[Dataset items]

· · · · · · ·

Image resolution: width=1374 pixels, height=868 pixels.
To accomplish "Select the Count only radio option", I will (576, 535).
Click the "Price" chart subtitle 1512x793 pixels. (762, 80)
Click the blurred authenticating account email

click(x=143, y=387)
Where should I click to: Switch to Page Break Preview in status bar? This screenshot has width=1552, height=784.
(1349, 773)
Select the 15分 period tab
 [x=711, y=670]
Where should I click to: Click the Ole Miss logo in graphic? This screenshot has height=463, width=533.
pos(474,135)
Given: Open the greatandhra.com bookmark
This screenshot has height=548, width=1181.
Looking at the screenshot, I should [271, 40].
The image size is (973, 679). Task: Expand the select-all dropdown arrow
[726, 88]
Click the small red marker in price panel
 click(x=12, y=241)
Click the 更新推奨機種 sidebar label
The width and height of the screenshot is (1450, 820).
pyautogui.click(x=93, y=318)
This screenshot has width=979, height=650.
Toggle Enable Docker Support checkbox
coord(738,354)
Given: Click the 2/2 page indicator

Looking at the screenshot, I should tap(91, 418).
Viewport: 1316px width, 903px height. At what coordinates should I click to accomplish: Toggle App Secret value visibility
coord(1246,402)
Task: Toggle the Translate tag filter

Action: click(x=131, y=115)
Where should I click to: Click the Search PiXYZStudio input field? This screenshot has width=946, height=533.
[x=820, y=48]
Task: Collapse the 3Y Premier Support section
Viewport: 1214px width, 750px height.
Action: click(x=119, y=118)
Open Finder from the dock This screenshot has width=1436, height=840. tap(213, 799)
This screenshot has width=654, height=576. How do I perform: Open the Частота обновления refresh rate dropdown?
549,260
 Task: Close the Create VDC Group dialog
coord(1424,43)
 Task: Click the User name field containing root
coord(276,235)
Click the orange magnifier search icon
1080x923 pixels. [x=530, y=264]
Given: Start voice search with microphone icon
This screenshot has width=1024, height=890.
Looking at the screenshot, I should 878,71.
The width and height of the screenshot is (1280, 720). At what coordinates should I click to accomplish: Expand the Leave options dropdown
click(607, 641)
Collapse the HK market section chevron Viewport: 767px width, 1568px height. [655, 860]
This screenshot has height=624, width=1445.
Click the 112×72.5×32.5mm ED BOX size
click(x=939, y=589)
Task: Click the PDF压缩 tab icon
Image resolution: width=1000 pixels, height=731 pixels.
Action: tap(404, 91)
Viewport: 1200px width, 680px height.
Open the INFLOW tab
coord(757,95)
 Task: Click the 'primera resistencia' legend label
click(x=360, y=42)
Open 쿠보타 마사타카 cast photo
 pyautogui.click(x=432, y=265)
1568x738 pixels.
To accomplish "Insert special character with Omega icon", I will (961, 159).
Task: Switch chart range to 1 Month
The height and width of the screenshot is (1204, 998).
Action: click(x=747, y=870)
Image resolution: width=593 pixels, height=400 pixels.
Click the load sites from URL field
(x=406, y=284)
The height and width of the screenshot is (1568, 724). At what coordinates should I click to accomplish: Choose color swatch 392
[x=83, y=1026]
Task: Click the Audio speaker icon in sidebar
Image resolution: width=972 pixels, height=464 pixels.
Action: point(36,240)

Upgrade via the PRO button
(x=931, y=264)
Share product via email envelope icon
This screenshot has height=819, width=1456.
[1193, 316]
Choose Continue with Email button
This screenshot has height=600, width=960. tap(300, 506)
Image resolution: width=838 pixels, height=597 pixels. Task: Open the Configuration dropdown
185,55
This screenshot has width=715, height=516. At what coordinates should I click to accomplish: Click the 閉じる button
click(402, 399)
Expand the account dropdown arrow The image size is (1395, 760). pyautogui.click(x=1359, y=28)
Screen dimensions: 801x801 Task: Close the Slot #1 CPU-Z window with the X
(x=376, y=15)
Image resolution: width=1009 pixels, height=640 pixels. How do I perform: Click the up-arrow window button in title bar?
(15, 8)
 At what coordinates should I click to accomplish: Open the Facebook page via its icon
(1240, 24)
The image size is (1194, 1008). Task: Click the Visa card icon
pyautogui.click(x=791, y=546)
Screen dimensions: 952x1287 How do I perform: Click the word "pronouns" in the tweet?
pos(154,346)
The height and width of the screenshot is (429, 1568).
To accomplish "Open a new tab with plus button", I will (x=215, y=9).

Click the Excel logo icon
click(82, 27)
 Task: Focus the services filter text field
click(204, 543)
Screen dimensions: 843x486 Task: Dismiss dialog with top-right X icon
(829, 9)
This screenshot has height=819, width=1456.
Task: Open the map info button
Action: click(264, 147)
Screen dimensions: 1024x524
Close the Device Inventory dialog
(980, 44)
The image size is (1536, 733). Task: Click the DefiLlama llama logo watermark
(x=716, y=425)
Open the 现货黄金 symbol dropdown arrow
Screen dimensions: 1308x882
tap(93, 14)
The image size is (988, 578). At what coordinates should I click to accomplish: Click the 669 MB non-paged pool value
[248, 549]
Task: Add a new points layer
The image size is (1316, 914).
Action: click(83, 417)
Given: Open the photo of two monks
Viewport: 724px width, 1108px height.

· · · · · · ·

EXERCISE BRIEF:
Reproduce every one of the items above verbatim, line for line.

EXPECTED ANSWER:
Image resolution: width=1374 pixels, height=868 pixels.
To accomplish "Select the Count only radio option", I will (576, 535).
Click the "Price" chart subtitle 1512x793 pixels. (762, 80)
Click the blurred authenticating account email

click(x=143, y=387)
Where should I click to: Switch to Page Break Preview in status bar? This screenshot has width=1552, height=784.
(1349, 773)
Select the 15分 period tab
 [x=711, y=670]
Where should I click to: Click the Ole Miss logo in graphic? This screenshot has height=463, width=533.
pos(474,135)
Given: Open the greatandhra.com bookmark
This screenshot has height=548, width=1181.
Looking at the screenshot, I should [271, 40].
The image size is (973, 679). Task: Expand the select-all dropdown arrow
[726, 88]
Click the small red marker in price panel
 click(x=12, y=241)
Click the 更新推奨機種 sidebar label
The width and height of the screenshot is (1450, 820).
pyautogui.click(x=93, y=318)
This screenshot has width=979, height=650.
Toggle Enable Docker Support checkbox
coord(738,354)
Given: Click the 2/2 page indicator

Looking at the screenshot, I should tap(91, 418).
Viewport: 1316px width, 903px height. At what coordinates should I click to accomplish: Toggle App Secret value visibility
coord(1246,402)
Task: Toggle the Translate tag filter

Action: click(x=131, y=115)
Where should I click to: Click the Search PiXYZStudio input field? This screenshot has width=946, height=533.
[x=820, y=48]
Task: Collapse the 3Y Premier Support section
Viewport: 1214px width, 750px height.
Action: click(x=119, y=118)
Open Finder from the dock This screenshot has width=1436, height=840. tap(213, 799)
This screenshot has width=654, height=576. How do I perform: Open the Частота обновления refresh rate dropdown?
549,260
 Task: Close the Create VDC Group dialog
coord(1424,43)
 Task: Click the User name field containing root
coord(276,235)
Click the orange magnifier search icon
1080x923 pixels. [x=530, y=264]
Given: Start voice search with microphone icon
This screenshot has width=1024, height=890.
Looking at the screenshot, I should 878,71.
The width and height of the screenshot is (1280, 720). At what coordinates should I click to accomplish: Expand the Leave options dropdown
click(607, 641)
Collapse the HK market section chevron Viewport: 767px width, 1568px height. [655, 860]
This screenshot has height=624, width=1445.
Click the 112×72.5×32.5mm ED BOX size
click(x=939, y=589)
Task: Click the PDF压缩 tab icon
Image resolution: width=1000 pixels, height=731 pixels.
Action: tap(404, 91)
Viewport: 1200px width, 680px height.
Open the INFLOW tab
coord(757,95)
 Task: Click the 'primera resistencia' legend label
click(x=360, y=42)
Open 쿠보타 마사타카 cast photo
 pyautogui.click(x=432, y=265)
1568x738 pixels.
To accomplish "Insert special character with Omega icon", I will (961, 159).
Task: Switch chart range to 1 Month
The height and width of the screenshot is (1204, 998).
Action: click(x=747, y=870)
Image resolution: width=593 pixels, height=400 pixels.
Click the load sites from URL field
(x=406, y=284)
The height and width of the screenshot is (1568, 724). At what coordinates should I click to accomplish: Choose color swatch 392
[x=83, y=1026]
Task: Click the Audio speaker icon in sidebar
Image resolution: width=972 pixels, height=464 pixels.
Action: point(36,240)

Upgrade via the PRO button
(x=931, y=264)
Share product via email envelope icon
This screenshot has height=819, width=1456.
[1193, 316]
Choose Continue with Email button
This screenshot has height=600, width=960. tap(300, 506)
Image resolution: width=838 pixels, height=597 pixels. Task: Open the Configuration dropdown
185,55
This screenshot has width=715, height=516. At what coordinates should I click to accomplish: Click the 閉じる button
click(402, 399)
Expand the account dropdown arrow The image size is (1395, 760). pyautogui.click(x=1359, y=28)
Screen dimensions: 801x801 Task: Close the Slot #1 CPU-Z window with the X
(x=376, y=15)
Image resolution: width=1009 pixels, height=640 pixels. How do I perform: Click the up-arrow window button in title bar?
(15, 8)
 At what coordinates should I click to accomplish: Open the Facebook page via its icon
(1240, 24)
The image size is (1194, 1008). Task: Click the Visa card icon
pyautogui.click(x=791, y=546)
Screen dimensions: 952x1287 How do I perform: Click the word "pronouns" in the tweet?
pos(154,346)
The height and width of the screenshot is (429, 1568).
To accomplish "Open a new tab with plus button", I will (x=215, y=9).

Click the Excel logo icon
click(82, 27)
 Task: Focus the services filter text field
click(204, 543)
Screen dimensions: 843x486 Task: Dismiss dialog with top-right X icon
(829, 9)
This screenshot has height=819, width=1456.
Task: Open the map info button
Action: click(264, 147)
Screen dimensions: 1024x524
Close the Device Inventory dialog
(980, 44)
The image size is (1536, 733). Task: Click the DefiLlama llama logo watermark
(x=716, y=425)
Open the 现货黄金 symbol dropdown arrow
Screen dimensions: 1308x882
tap(93, 14)
The image size is (988, 578). At what coordinates should I click to accomplish: Click the 669 MB non-paged pool value
[248, 549]
Task: Add a new points layer
The image size is (1316, 914).
Action: click(83, 417)
Given: Open the photo of two monks
Viewport: 724px width, 1108px height.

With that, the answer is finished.